There has been an uprising in the city of New York called Occupy Wall Street, in which an ongoing series of demonstrations are taking place in Liberty Square. According to the Occupy Wall Street page on Wikipedia, protesters are mainly protesting against social and economic inequality, corporate greed and the influence of corporate money and lobbyists on government among other concerns.
By October 9, similar demonstrations had been held or were ongoing in over 70 cities, including D.C. In D.C. two groups are protesting in McPherson Square and Freedom Plaza, both locations in the downtown business areas of the city. 8 of the 13 councilmember’s support the movement that’s taking place around the city.
Constitutionally, Americans are protected by the First Amendment Right, which protects a person’s “right to peaceably assemble or prohibiting the petitioning for a governmental redress of grievances.” Also included in this right is the freedom of speech.
Political pundits are comparing the protests with those of the recent uprisings in the Middle East, most notably Tahir Square in Egypt, where protesting citizens overthrew the long-standing dictatorial government.

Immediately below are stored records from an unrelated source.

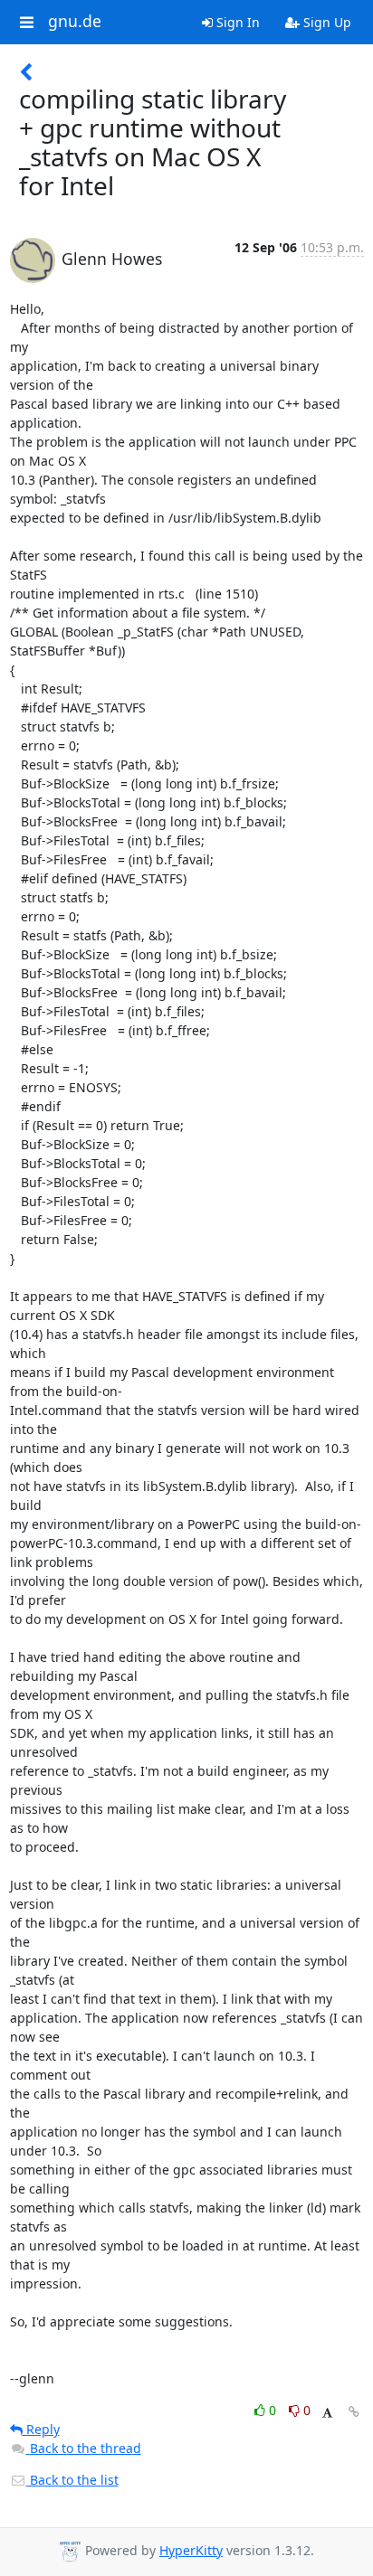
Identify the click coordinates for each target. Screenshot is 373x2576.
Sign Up (325, 22)
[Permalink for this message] (354, 2412)
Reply (41, 2429)
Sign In (236, 22)
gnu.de (74, 22)
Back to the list (72, 2479)
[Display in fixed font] (327, 2413)
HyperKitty (191, 2550)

According to Occupydc.org website, the group states that it is a “peaceful grassroots movement that are fed up with the current political and economical system in this nation. They say they are independent of Occupy Wall Street, but share the same philosophy and that they focus “on spreading the idea of Occupy Together and Occupy Wall Street in our nations capital Washington DC.”
Bank Transfer Day
The Occupy Wall Street movement has stated that it is supporting the “Bank Transfer Day,” a day dubbed on November 5th where it is calling for all Americans to withdraw their money from big banks.
This movement encourages bank customers to take their cash out of big banks and put it in smaller banks and credit unions instead. The Facebook page for Bank Transfer Day sates:
“Together we can ensure that these banking institutions will ALWAYS remember the 5th of November!! If the 99% removes our funds from the major banking institutions on or by this date, we will send a clear message and give the 1% a taste of the fear that we experience every day when we aren’t able to pay for our rent, food, medication, utilities, student loans, etc.”
Aggressive monthly fees instituted by banks like Bank of America and Wells Fargo are examples of why this event is taking place. Backers of the movement believe these big banks are instituting these fees to make up for the profits lost from new financial regulations.